Officials pointed out that, however, behind these terrible data points are people whose losses spread across entire families, workplaces and entire communities.

Los Angeles County Supervisor Hilda Solis said: “Dying in the hospital from COVID means dying alone.” “For their own safety, tourists are not allowed to enter the hospital. The family is on a tablet and mobile phone. Share their final farewell.”

Solis said that in some cases, the last word heard by dying people was that their young family members apologized for being exposed to the virus.

After several weeks of rapid growth, the number of COVID-19 patients hospitalized in the county recently stabilized below 8,000.

Although the plateau situation is welcome, officials warn that it is too early to declare the worst economic crisis. The full consequences of the recent holiday remain to be seen, and any increase in the number of new infections will inevitably trigger a corresponding increase in hospitalization.

Considering that the stress healthcare system is already paralyzed, this is a bleak possibility. Facing the imminent demand, some county hospitals had to set up beds in corridors or gift shops to accommodate coronavirus-positive patients. In some cases, ambulances have to wait for several hours to transfer patients to crowded emergency rooms.

The system designed to provide life-saving oxygen has reached its limit.
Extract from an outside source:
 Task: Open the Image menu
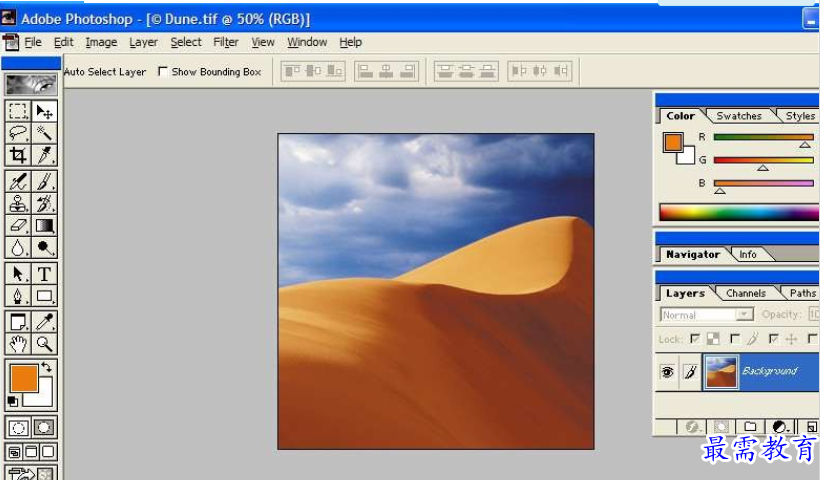[x=101, y=42]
On December 27, a problem with the hospital’s oxygen system caused five hospitals in Los Angeles County to declare an “internal disaster”, which allowed the agency to close its emergency rooms to deal with all incoming ambulance traffic.
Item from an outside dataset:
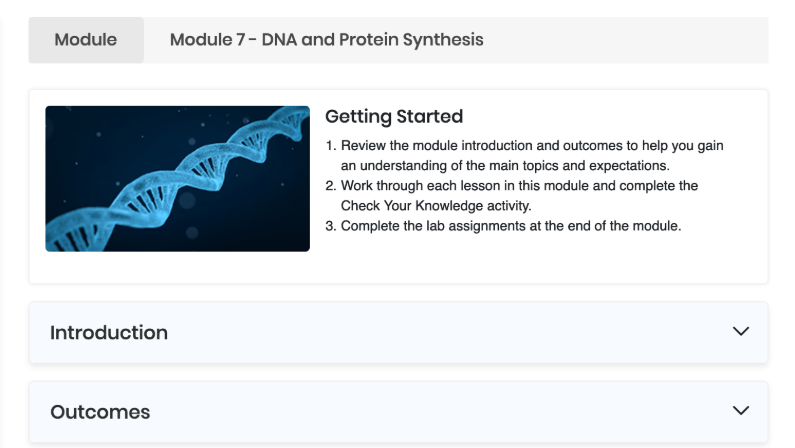Click the blank middle area of Introduction panel
795x448 pixels.
point(446,332)
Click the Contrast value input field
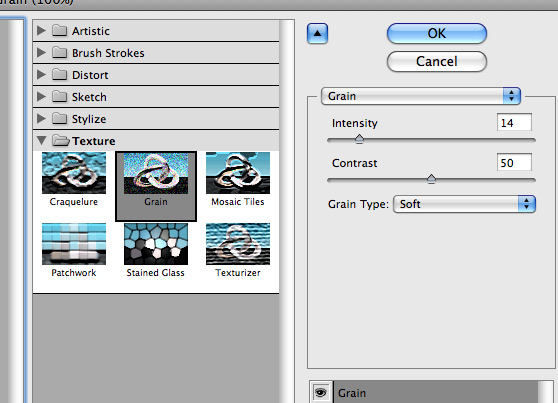558x403 pixels. point(514,163)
Solis said: “The hospital is on the verge of triage care, which means it must be decided who gets the scarce resources.”

She emphasized: “This situation is more terrifying than ever.”

According to data compiled by The Times, in the past week, officials reported an average of 14,518 new coronavirus cases every day, equivalent to 10 Angelenos testing positive every minute.

Officials are still preparing to see how many trips and parties during the recent holidays may have increased the spread.

Ferrer said in Monday’s briefing: “It’s time to be very cautious and very careful.” “We can’t ease our efforts now-now and in the coming weeks.

With the widespread spread of the coronavirus, officials say it is more important than ever for residents to stay vigilant, keep physical distance from those who cannot live, and wear masks in public to reduce the risk of transmission.

Ferrer said: “In all of this, the biggest single factor is the individual taking appropriate action, taking personal steps.” “We really just need everyone to do the right thing to protect each other so we can stop now It is spreading in epic proportions.”